→ **SUPPLIED PASSAGE**:
## Begin

Reagan, M.K., Pearce, J.A., Petronotis, K.E., and the Expedition 352 Scientists
Proceedings of the International Ocean Discovery Program Volume 352
publications.iodp.org
doi:10.14379/iodp.proc.352.201.2017
Data report: hysteresis properties of igneous rocks from Holes U1439C, U1440B, and U1442A1
Claire Carvallo2
Keywords: International Ocean Discovery Program, IODP, JOIDES Resolution, Expedition 352, Izu-Bonin-Mariana Fore Arc, Site U1439, Site U1440, Site U1442, hysteresis parameters, rock magnetism
MS 352-201: Received 16 June 2016 · Accepted 11 November 2016 · Published 31 January 2017
Abstract
Hysteresis loops and direct current backfield curves were measured on 146 samples from Hole U1439C, 54 samples from Hole U1440B, and 56 samples from Hole U1442A, which were cored during International Ocean Discovery Program Expedition 352. Saturation magnetization values correlate fairly well with the downhole lithology. For samples from Holes U1439C and U1442A, hysteresis parameters plot in different regions of the Day plot depending on whether their composition is boninitic or andesitic. Similarly in Hole U1440B, samples from the various petrologic units plot have different hysteresis parameters. The results show that the magnetic mineralogy varies strongly within each hole.
Introduction
International Ocean Discovery Program (IODP) Expedition 352 took place August–September 2014 and was aimed at studying oceanic crustal accretion immediately following subduction initiation by drilling into the Izu-Bonin-Mariana (IBM) fore arc. The IBM system is sufficiently old that it carries a full record of the evolution of crustal accretion from the start of subduction to the start of normal arc volcanism and sufficiently young that the key features have not been excessively disturbed by subsequent erosion or deformation. Expedition 352 successfully cored 1.22 km of igneous basement and 0.46 km of overlying sediment, providing diverse, stratigraphically controlled suites of fore-arc basalt (FAB) and boninites related to seafloor spreading and earliest arc development. FAB and related rocks were recovered at the two deeper water sites (U1440 and U1441), and boninites and related rocks were recovered at the two sites drilled upslope to the west (Sites U1439 and U1442). Holes U1439C and U1442A yielded entirely boninite differentiation–series lavas that generally become more primitive and have lower TiO2 concentrations uphole.
Thermal and alternating field (AF) demagnetizations were carried out by the shipboard paleomagnetists on discrete samples in order to give an estimate of the inclination of the recorded geomagnetic field. These shipboard results were reported in the Paleomagnetism sections of each site chapter. In order to carry out more detailed paleomagnetic studies, more samples were collected as paleomagnetic cubes or minicores in Holes U1439C, U1440B, and U1440A for thermal and AF demagnetizations to be carried out on shore. To better understand the magnetic mineralogy of the sampled flows, a slice of sample from the bottom of each cube or minicore was collected for hysteresis measurements. Some results will be presented in Carvallo et al. (in prep.), but that study will focus on a few samples that were selected for the paleointensity study. Hysteresis measurements were subsequently made on the larger suite of samples and are presented here.

## End

→ **SHORT EXERCISE**:
Answer these questions using the hysteresis data report:
1. How many samples from Hole U1440B had hysteresis loops and backfield curves measured?
2. In which months and year did Expedition 352 take place?
3. At which two sites were fore-arc basalt (FAB) and related rocks recovered?

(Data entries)
## Begin

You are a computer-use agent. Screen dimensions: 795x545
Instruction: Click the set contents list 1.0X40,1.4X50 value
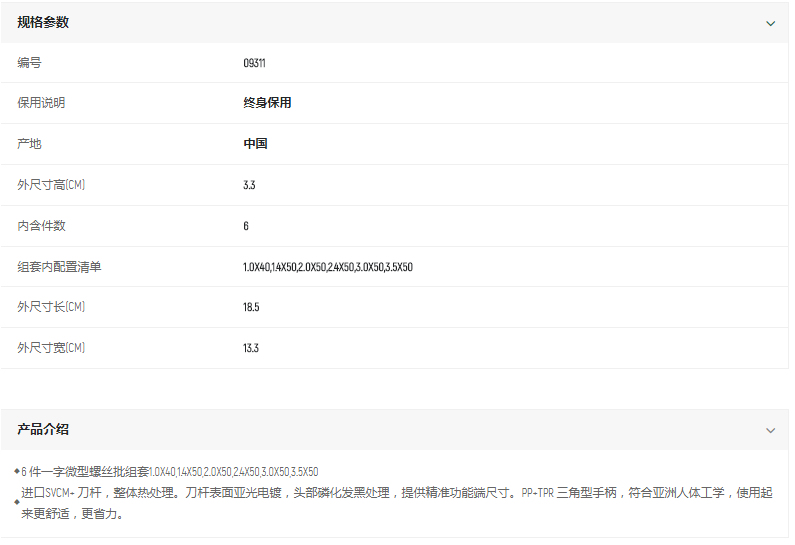coord(327,267)
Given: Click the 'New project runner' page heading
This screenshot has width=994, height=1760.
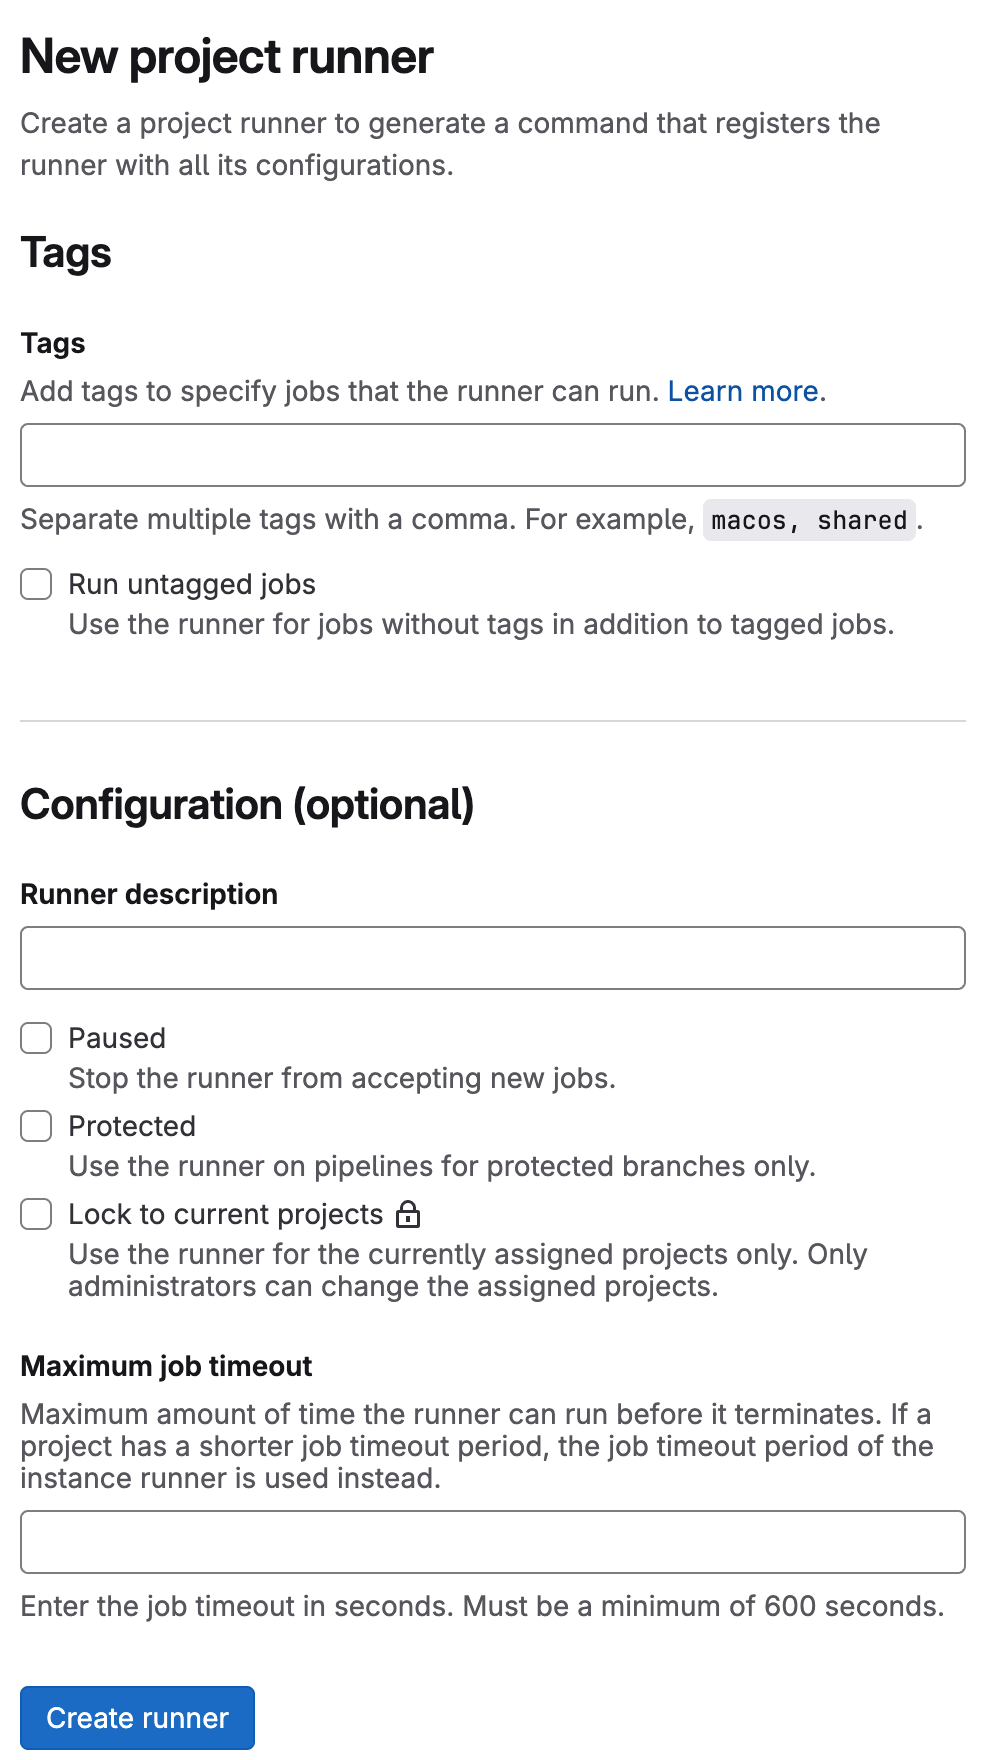Looking at the screenshot, I should click(227, 57).
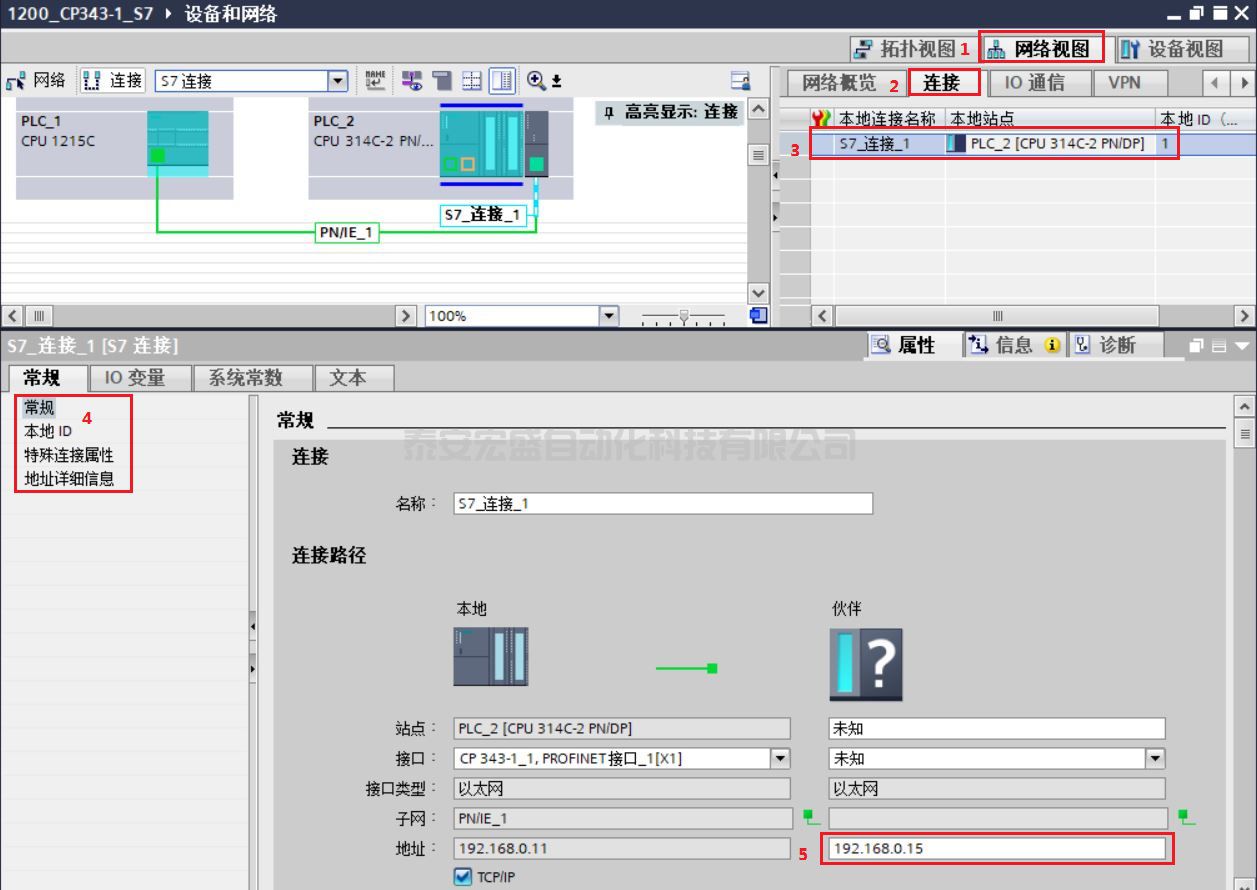Expand the local 接口 interface dropdown
This screenshot has width=1257, height=890.
click(780, 759)
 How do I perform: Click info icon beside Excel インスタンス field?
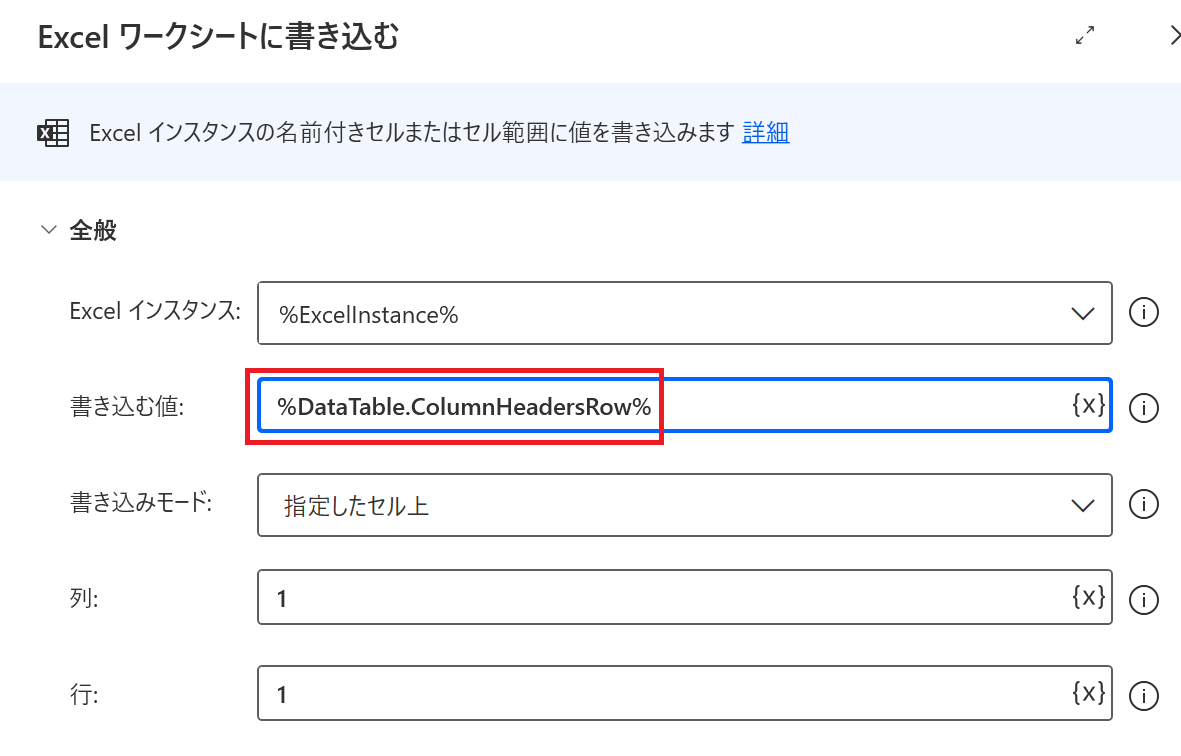pos(1143,313)
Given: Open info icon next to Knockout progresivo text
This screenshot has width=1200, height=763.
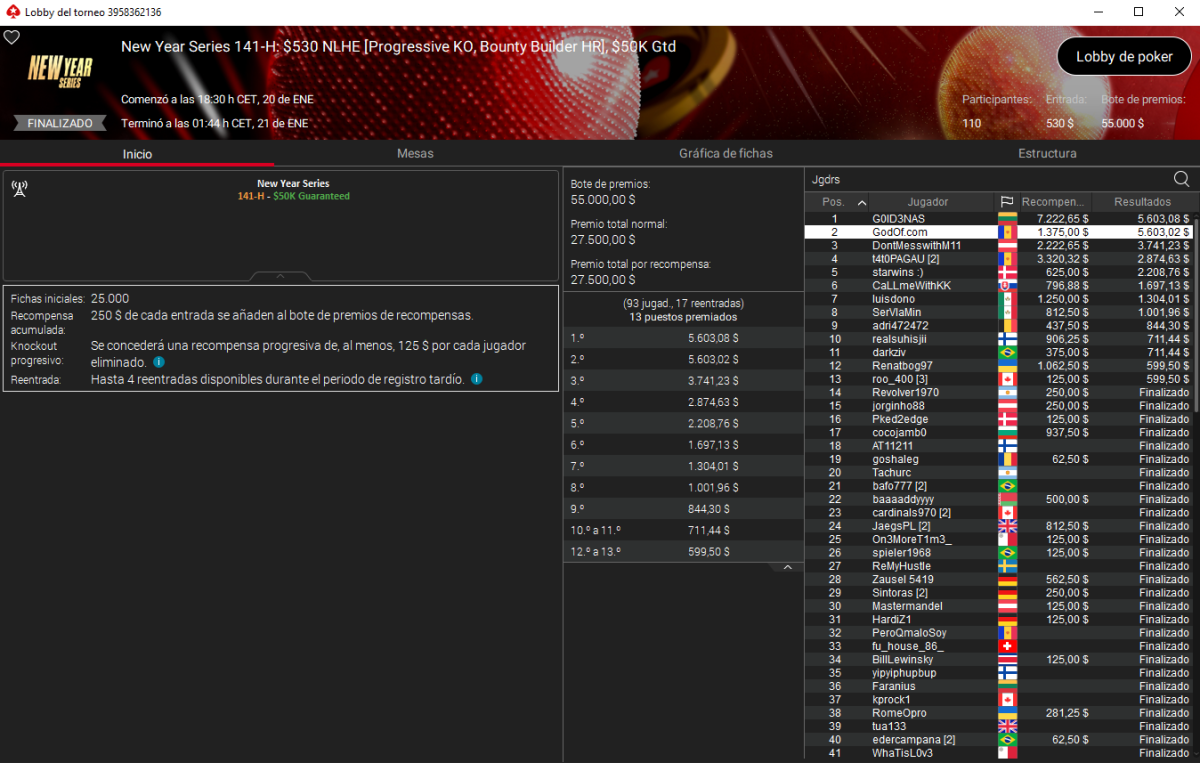Looking at the screenshot, I should (159, 362).
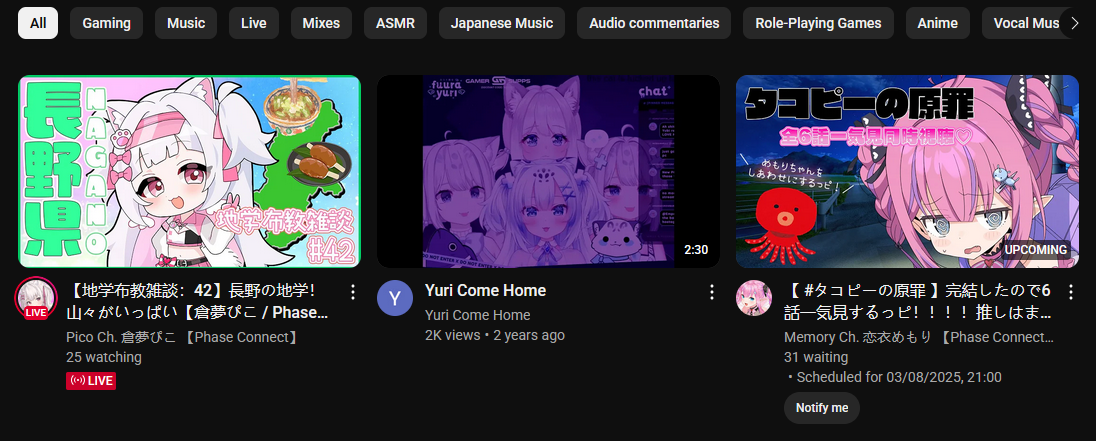The width and height of the screenshot is (1096, 441).
Task: Open the Yuri Come Home video title
Action: tap(485, 291)

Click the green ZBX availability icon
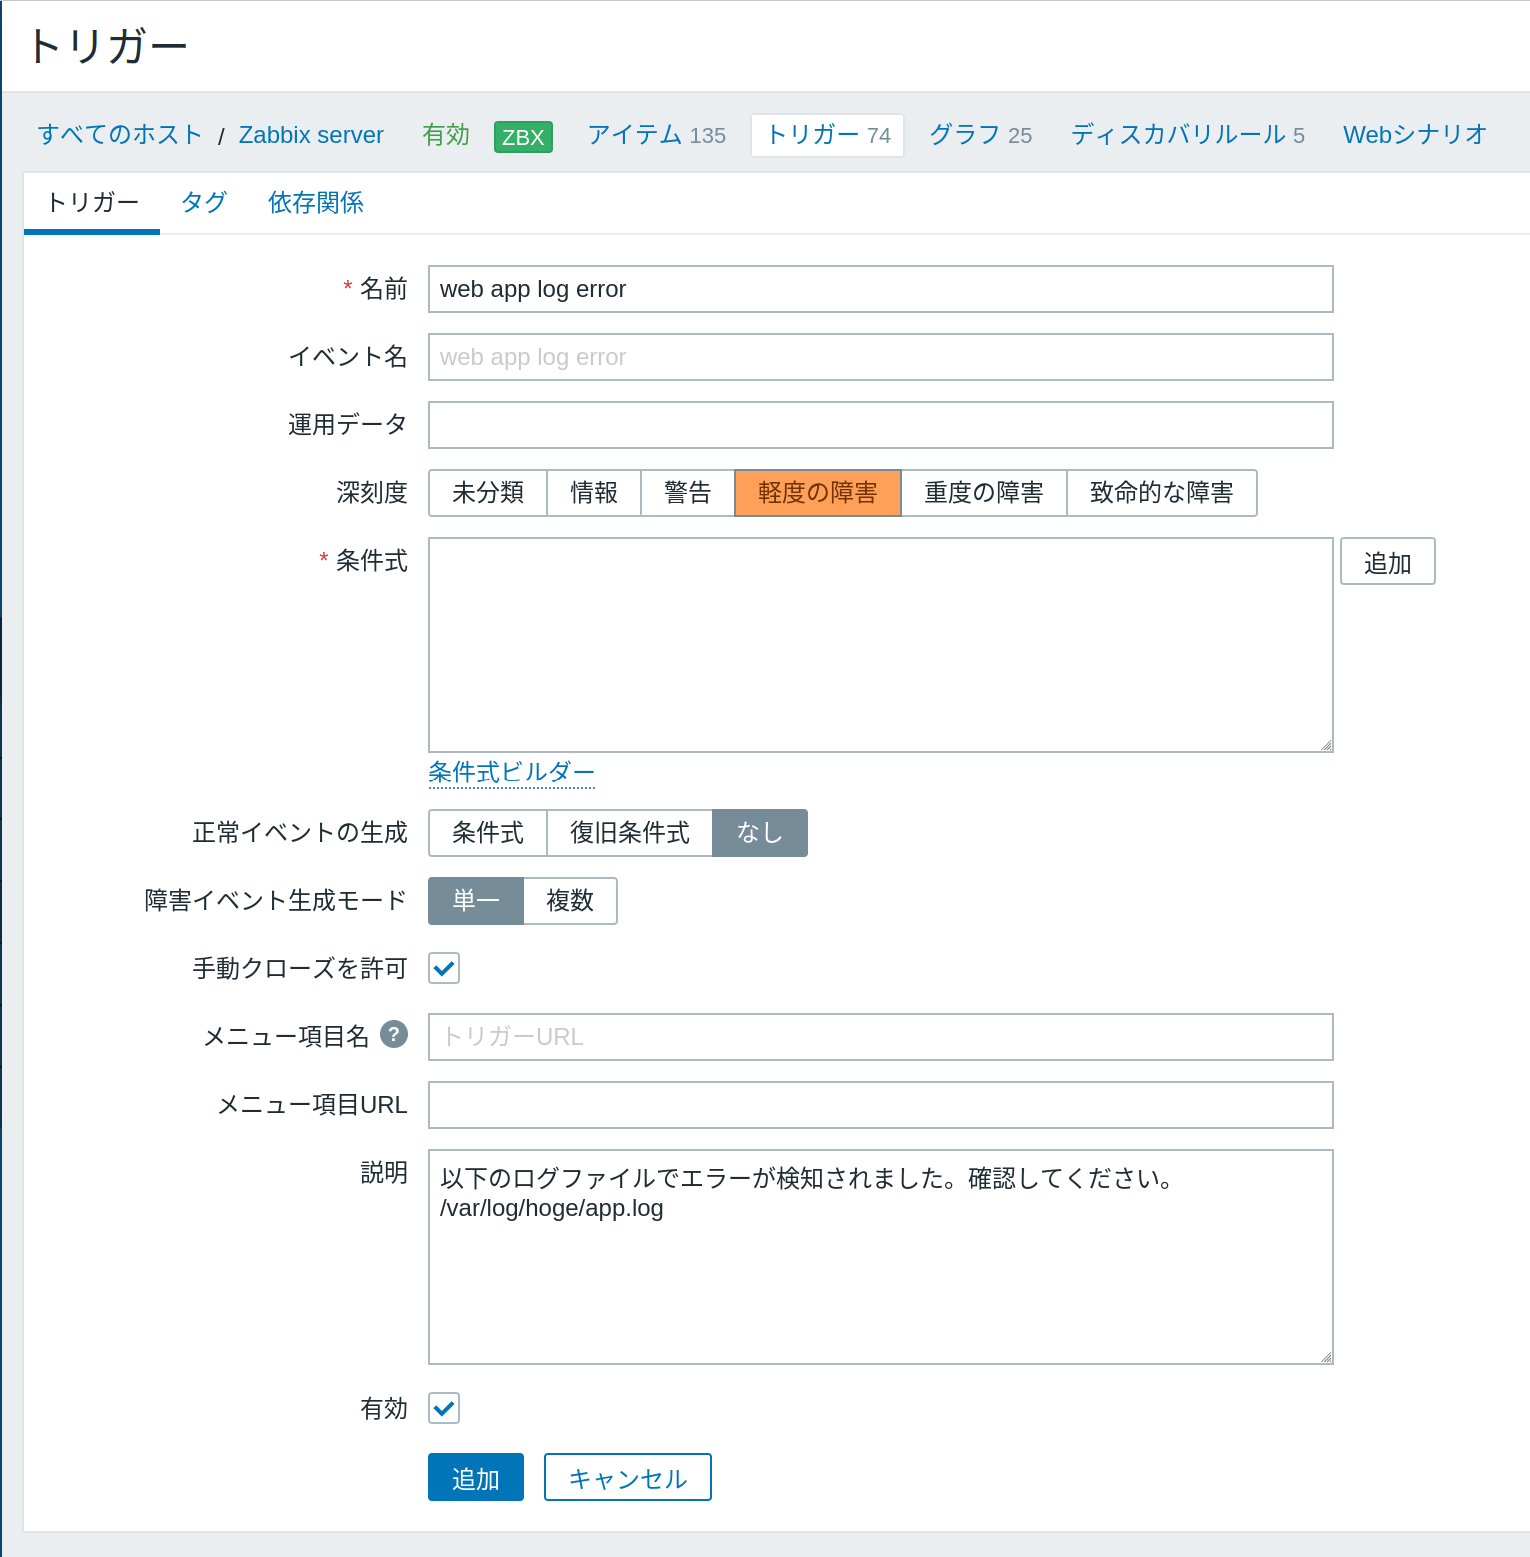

## End

→ **ANSWER**:
1. 54 samples
2. August–September 2014
3. Sites U1440 and U1441